Afghan security personnel arrive at a site after an ambulance bomb
exploded near the old Ministry of Interior building in Kabul on January
27, 2018. PHOTO | WAKIL KOHSAR | AFP
An
explosives-packed ambulance blew up in a crowded area of Kabul on
Saturday, killing at least 95 people and wounding 158 others, officials
said, in one of the biggest blasts to rock the war-torn city in recent
years.
The Taliban-claimed assault —
the second carried out by the militant group in the Afghan capital in a
week — triggered chaotic scenes as terrified survivors fled the area
scattered with body parts, blood and debris, and hospitals were
overwhelmed by the large number of wounded.
ATTACKS
It
came as both the insurgents and the Islamic State group have escalated
their attacks on Kabul, one of the deadliest places in Afghanistan for
civilians.
An AFP reporter
saw "lots of dead and wounded" civilians in the Jamuriate Hospital,
which is metres away from the blast and where medical staff struggled to
treat the bloodied men, women and children lying on the floor in
corridors.
Health ministry spokesman Waheed Majroh told AFP
that the toll "now stands at 95 dead, 158 wounded", shortly after the
interior ministry warned that an earlier death toll of 63 could rise.

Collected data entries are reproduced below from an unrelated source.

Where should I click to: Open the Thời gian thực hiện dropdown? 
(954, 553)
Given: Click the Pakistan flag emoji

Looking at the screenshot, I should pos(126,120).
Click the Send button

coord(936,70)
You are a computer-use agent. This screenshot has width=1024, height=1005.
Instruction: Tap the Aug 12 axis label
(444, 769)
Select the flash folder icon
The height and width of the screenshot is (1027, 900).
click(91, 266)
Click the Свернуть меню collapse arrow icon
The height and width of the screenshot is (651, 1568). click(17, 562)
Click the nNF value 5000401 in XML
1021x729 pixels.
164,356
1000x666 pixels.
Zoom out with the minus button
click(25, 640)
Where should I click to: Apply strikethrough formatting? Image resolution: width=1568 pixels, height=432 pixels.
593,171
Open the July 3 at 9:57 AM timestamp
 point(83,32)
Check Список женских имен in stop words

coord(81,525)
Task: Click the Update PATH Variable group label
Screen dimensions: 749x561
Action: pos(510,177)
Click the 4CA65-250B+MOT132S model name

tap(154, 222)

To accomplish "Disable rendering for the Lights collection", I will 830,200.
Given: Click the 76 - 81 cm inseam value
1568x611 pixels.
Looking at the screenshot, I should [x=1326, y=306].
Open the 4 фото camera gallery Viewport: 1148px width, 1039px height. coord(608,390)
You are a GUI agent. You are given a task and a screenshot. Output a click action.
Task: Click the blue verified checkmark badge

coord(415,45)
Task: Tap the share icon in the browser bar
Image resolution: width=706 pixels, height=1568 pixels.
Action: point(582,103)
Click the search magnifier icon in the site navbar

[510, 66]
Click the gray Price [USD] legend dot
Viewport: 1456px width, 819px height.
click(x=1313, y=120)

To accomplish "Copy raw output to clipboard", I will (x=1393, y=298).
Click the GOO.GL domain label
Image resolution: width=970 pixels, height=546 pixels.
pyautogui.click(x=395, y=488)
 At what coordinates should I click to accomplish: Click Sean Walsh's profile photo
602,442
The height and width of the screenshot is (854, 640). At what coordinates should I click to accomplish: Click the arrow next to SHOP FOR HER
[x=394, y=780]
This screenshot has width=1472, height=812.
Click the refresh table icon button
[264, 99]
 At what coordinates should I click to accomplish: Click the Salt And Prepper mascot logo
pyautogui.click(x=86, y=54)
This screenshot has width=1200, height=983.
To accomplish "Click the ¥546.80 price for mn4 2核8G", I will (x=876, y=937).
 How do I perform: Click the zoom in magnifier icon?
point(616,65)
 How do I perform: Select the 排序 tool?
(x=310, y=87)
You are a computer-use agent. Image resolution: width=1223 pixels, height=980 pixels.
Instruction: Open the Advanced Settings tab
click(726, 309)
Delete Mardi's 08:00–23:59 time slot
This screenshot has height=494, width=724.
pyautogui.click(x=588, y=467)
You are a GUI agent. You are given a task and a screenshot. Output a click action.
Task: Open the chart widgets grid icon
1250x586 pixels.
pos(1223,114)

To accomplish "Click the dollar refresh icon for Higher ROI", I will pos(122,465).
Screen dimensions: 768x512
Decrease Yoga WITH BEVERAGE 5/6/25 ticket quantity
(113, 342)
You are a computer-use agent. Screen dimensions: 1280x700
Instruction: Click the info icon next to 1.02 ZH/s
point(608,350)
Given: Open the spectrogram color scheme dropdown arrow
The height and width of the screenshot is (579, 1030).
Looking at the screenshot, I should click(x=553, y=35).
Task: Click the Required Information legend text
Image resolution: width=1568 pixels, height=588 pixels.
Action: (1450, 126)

The blast happened in an area where several high-profile organisations, including the European Union, have offices.
Members of the EU delegation in Kabul were in their "safe room" and there were no casualties, an official told AFP.
SUICIDE BOMBER
The
force of the explosion shook windows of buildings at least two
kilometres away and caused some low-rise structures in the immediate
vicinity to collapse.
The suicide
bomber passed through at least one checkpoint in the ambulance, saying
he was taking a patient to Jamuriate Hospital, an interior ministry
spokesman told AFP.
"At the second checkpoint he was recognised and blew his explosive-laden car," Nasrat Rahimi said.
Rahimi
told a news conference that most of the victims were civilians. He said
the Taliban-affiliated Haqqani Network was responsible and four
suspects had been arrested.
EXPLOSION
Twenty minutes before the blast an AFP
reporter saw police checking ambulances several hundred metres from the
scene of the explosion, as the drivers and patients stood on the
street.
Ambulances are rarely checked in the city.
The
International Committee of the Red Cross in Afghanistan condemned the
use of an ambulance in the bombing, saying on Twitter it was
"unacceptable and unjustifiable".
The
Taliban used social media to claim responsibility for the attack, which
comes exactly a week after its insurgents stormed Kabul's landmark
Intercontinental Hotel, killing at least 25 people, the majority
foreigners.
MASSACRE
Photos
shared on social media purportedly of the blast — the deadliest in
Kabul since a truck bomb ripped through the city's diplomatic quarter on
May 31, killing 150 people and wounding hundreds — showed a huge plume
of smoke rising into the sky.
Near
the blast site civilians walked through debris-covered streets carrying
wounded on their backs as others loaded several bodies at a time into
ambulances and private cars to take them to medical facilities around
the city.
The Italian NGO Emergency
said 131 wounded had been taken to its hospital, with its coordinator
Dejan Panic tweeting that it had been a "massacre".
A
photo posted on Emergency's Twitter account showed hospital staff
treating injured people in an outdoor walkway next to a garden.
SHOCK
A man told Ariana TV he had taken his wounded brother to Jamuriate and Emergency hospitals but had been turned away.
"They are asking people with non-life threatening wounds to go to other hospitals," he said.
Aminullah,
whose stationery shop is just metres from where the explosion happened,
said the force of the explosion shook the foundations of his building.
"The building shook. All our windows broke. The people are in shock in our market," he told AFP.
A man told Tolo News he was passing the area when the explosion happened.
"I heard a big bang and I fainted," he said, outside the Emergency Hospital.
"There were dozens of people who were killed and wounded. There were pools of blood."
CONDEMNED
The attack was condemned by the presidential palace as a "crime against humanity".
There
was international outcry too, with NATO, the US embassy in Kabul and
British foreign minister Boris Johnson among those expressing horror at
the latest attack.
The offices of the
High Peace Council, charged with negotiating with the Taliban which has
been waging a more than 16-year insurgency in the war-torn country, are
also near the blast site.
"It
targeted our checkpoint. It was really huge — all our windows are
broken," Hassina Safi, a member of High Peace Council, told AFP.
"So far we don't have any reports if any of our members are wounded or killed."
A
security alert issued on Saturday morning had warned that the Islamic
State group was planning "to conduct aggressive attacks" on
supermarkets, shops and hotels frequented by foreigners.